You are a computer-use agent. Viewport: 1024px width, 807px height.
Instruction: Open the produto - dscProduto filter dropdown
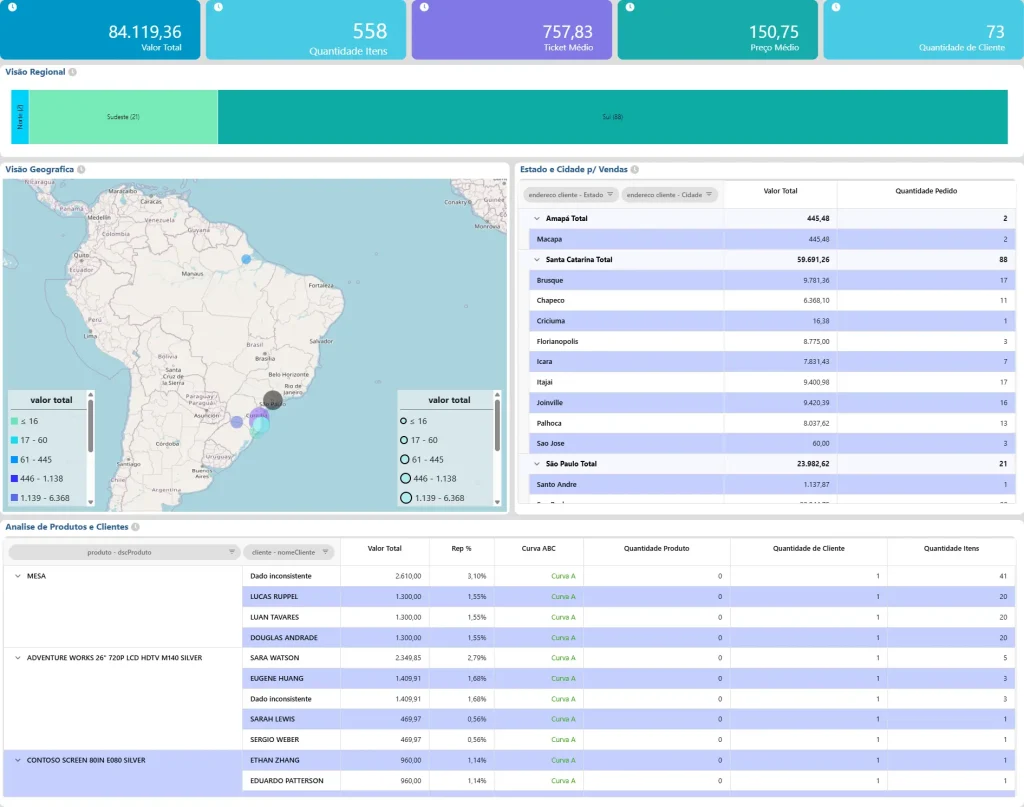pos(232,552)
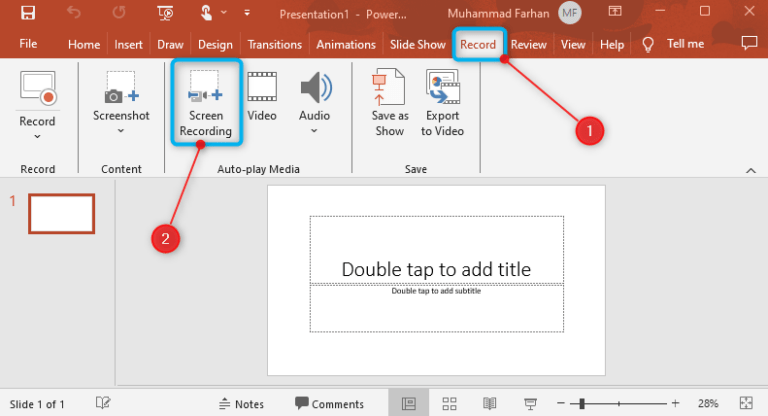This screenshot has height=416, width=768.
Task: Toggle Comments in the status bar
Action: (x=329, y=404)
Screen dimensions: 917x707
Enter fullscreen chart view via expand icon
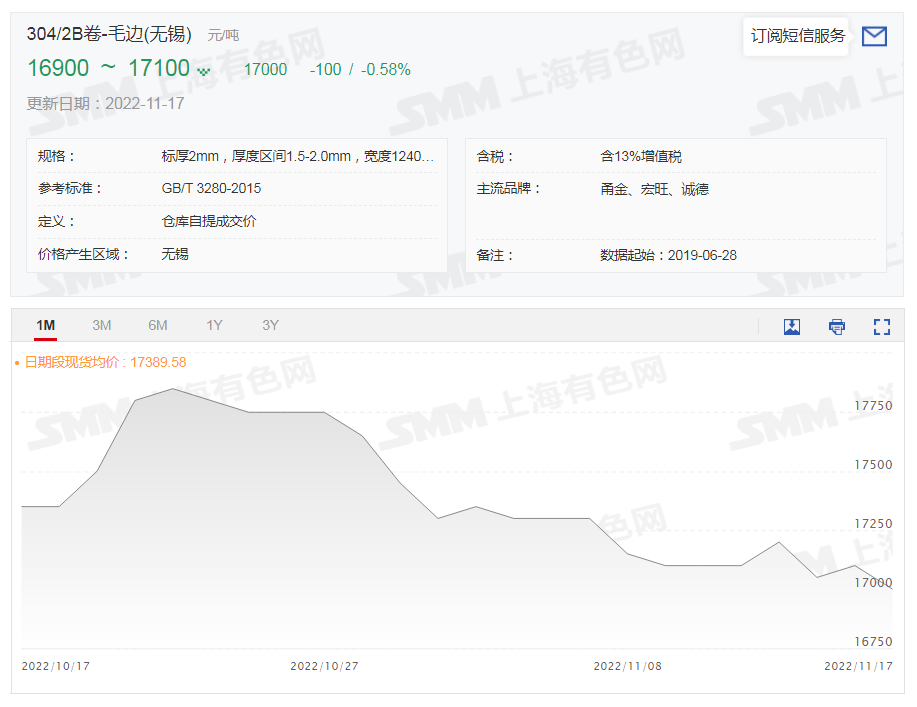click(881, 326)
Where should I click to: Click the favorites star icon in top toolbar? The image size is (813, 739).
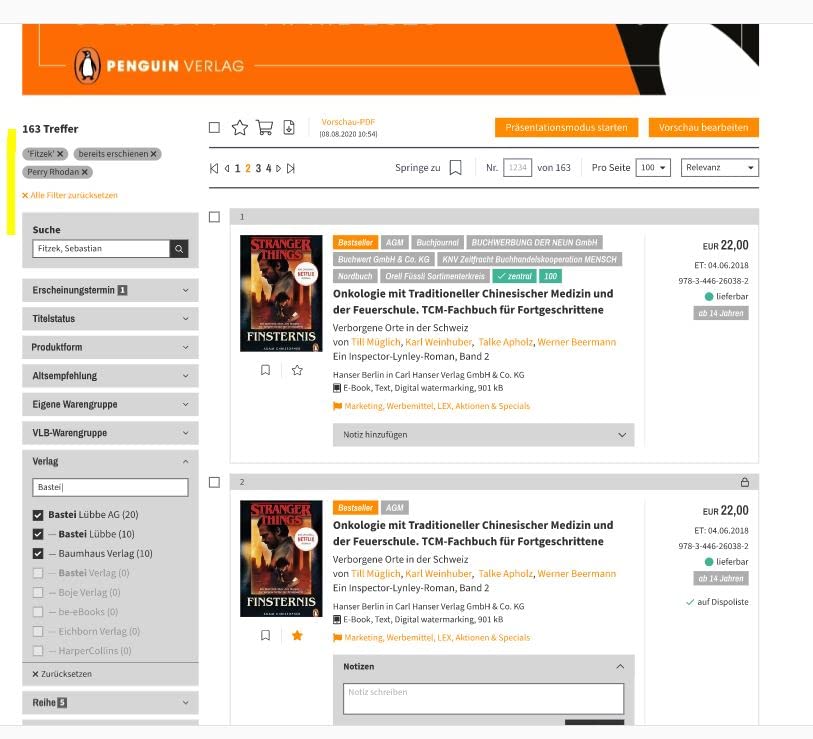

--

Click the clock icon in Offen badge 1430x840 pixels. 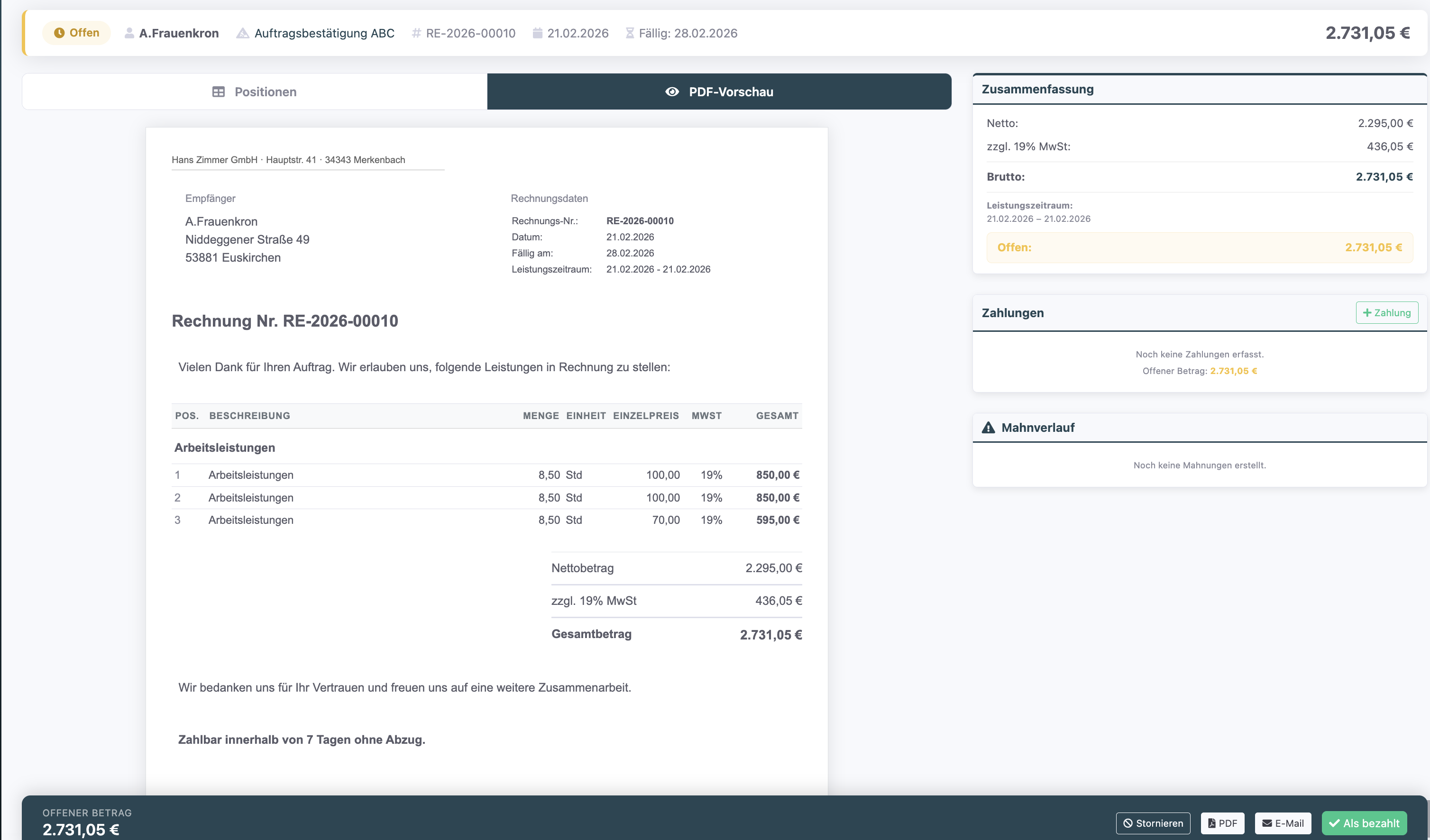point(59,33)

## STATED PROBLEM
Copy the records word for word. Begin at the line that contains "You are a computer-use" and stop after the line that contains "Where should I", leaving out the pictures.

## EXERCISE RESPONSE
You are a computer-use agent. Viewport: 1024px width, 807px height.
Instruction: Open the produto - dscProduto filter dropdown
pos(232,552)
This screenshot has height=416, width=768.
Task: Toggle Comments in the status bar
Action: (x=329, y=404)
Screen dimensions: 917x707
Enter fullscreen chart view via expand icon
click(881, 326)
Where should I click to: Click the favorites star icon in top toolbar? The image size is (813, 739).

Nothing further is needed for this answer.